Women waiting in bathroom line
Siobhan Steen's seminar course, Gender, Sex, and Architecture, examines the convergence of gender and design. Public restrooms are an example of inequitable design facing women, but in recent years has improved. Courtesy of Siobhan Steen.

“My students realize that their perspectives and experiences in the world are not a universal experience,” she says. “This seminar challenges them to get out of their own headspace when considering how spaces are used and perceived by different genders.”

The seminar looks at dozens of examples of how architecture confines and frees, amplifies and titillates; from convents and the isolated suburbs of The Stepford Wives, to the gynecologist office and the strip club. Students explore the galley kitchen and later, the open floor plans spurred by the sexual revolution. They talk about women, but they also talk about men and transgender people, and how spaces designed for—or by—a particular gender can foster comradery or promote exclusion.
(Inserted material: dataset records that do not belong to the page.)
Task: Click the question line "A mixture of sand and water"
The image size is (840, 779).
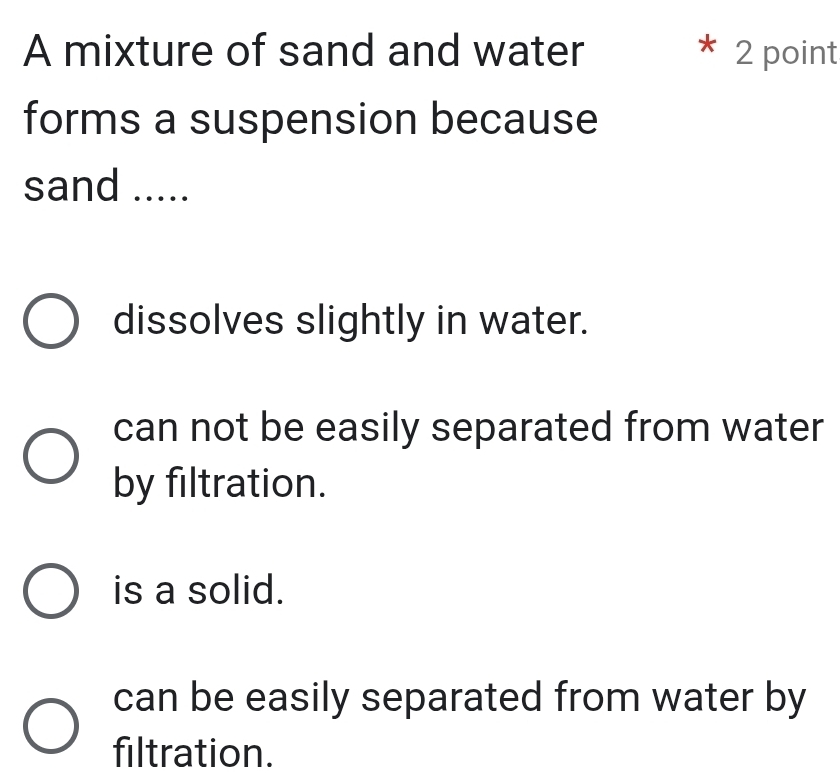Action: tap(304, 51)
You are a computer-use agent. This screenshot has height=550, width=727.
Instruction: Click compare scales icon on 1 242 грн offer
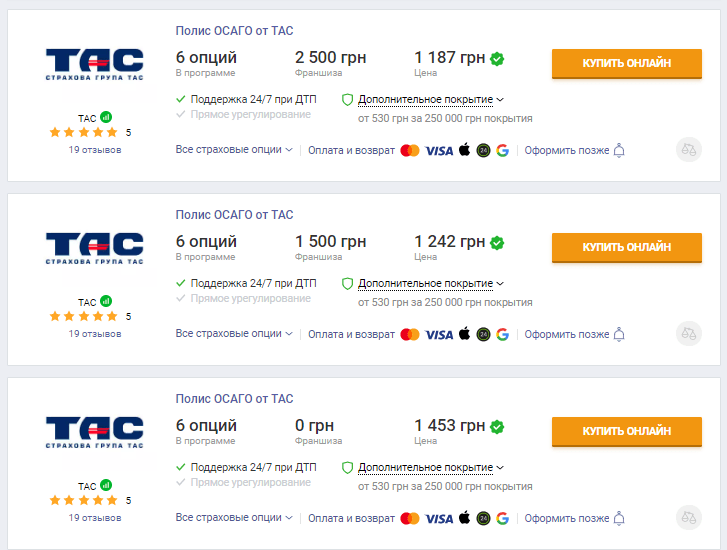[689, 334]
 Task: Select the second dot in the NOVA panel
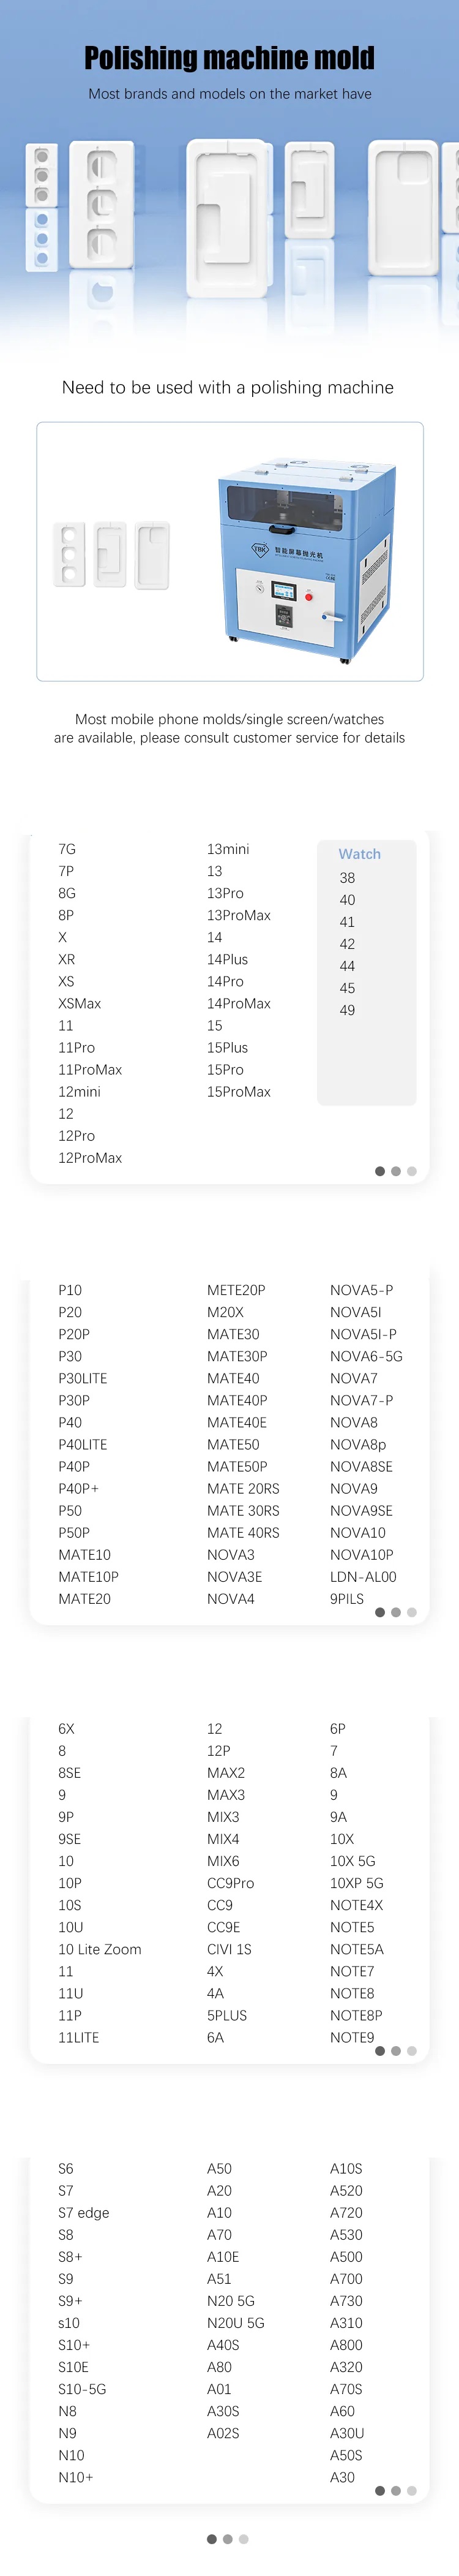(x=396, y=1612)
“It’s a good primer for students who want to dig deeper,” Steen says, but also makes them more cognizant when they are designing in practice.

“I think the topic lends itself to considering other identities. I hope this is just a starting point for them,” she says.

Seminars also offer a foray into different aspects of design for students from other allied disciplines, like historic preservation or real estate development. Urban Studies and Planning student Sam McCormally, who is interested in pursuing housing and development in practice, took Noonan’s housing course to expand his toolbox and prepare him for life after graduation.

“I really didn’t know anything about architecture,” says McCormally, “but I had a hunch that a general understanding of architectural concepts and design would help me have these conversations and be more useful in practice.”

Adjunct Professor Hiroshi Jacobs, who teaches a seminar on advanced computer applications in architecture, sees his seminar as an opportunity for students to explore the future of design practice through advances in architectural technology. His course offers an introduction to Grasshopper, a graphic interface that uses coding to complete design tasks, particularly repetitive actions, faster and more efficiently.

Rather than simply learning a new software, Jacobs is teaching his students how to think logically and leverage data as a direct partner in the design process. The course allows students to emerge with enough knowledge to talk about these technologies intelligently in practice and recognize if a project requires that expertise; and for those who are passionate about it, there is an emerging need for designers who have mastered it.